TASK DESCRIPTION: Exactly as they stand, copy the lines from the one containing "This screenshot has width=370, height=224." to the final line of the data; leave out the pictures.

DATA SECTION:
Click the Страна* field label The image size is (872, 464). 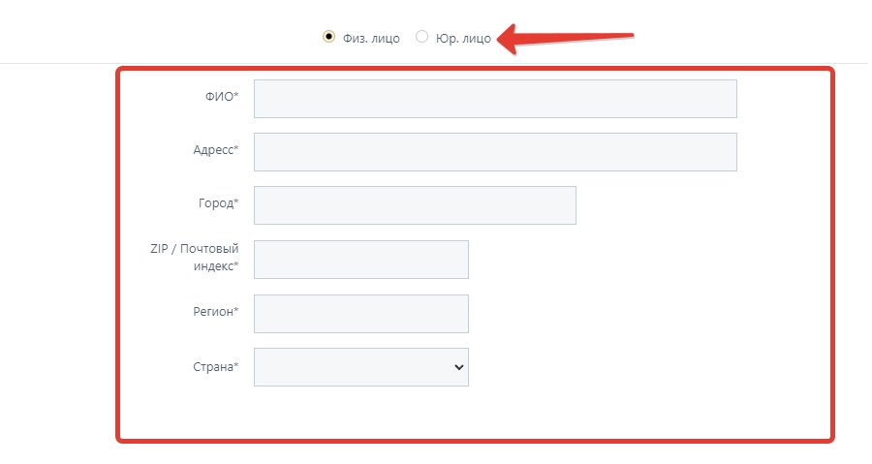(215, 366)
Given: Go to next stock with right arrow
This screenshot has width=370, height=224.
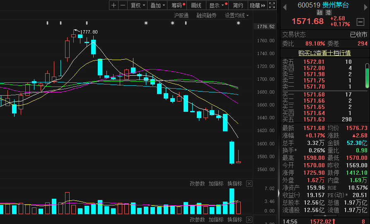Looking at the screenshot, I should tap(365, 5).
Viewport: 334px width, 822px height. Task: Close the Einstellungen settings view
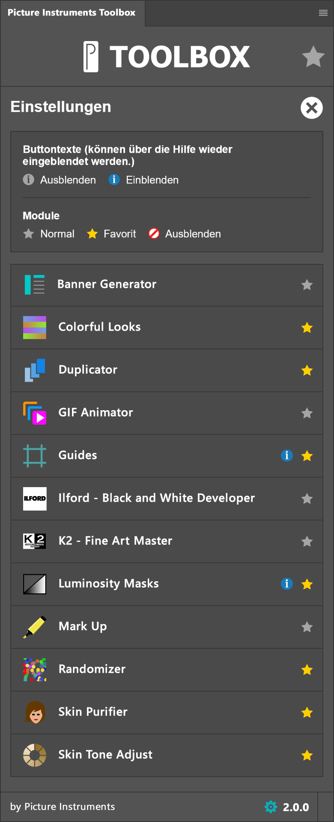point(312,108)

RESPONSE TO THE TASK:
This screenshot has width=370, height=224.
Looking at the screenshot, I should tap(365, 5).
Viewport: 334px width, 822px height. Task: Close the Einstellungen settings view
point(312,108)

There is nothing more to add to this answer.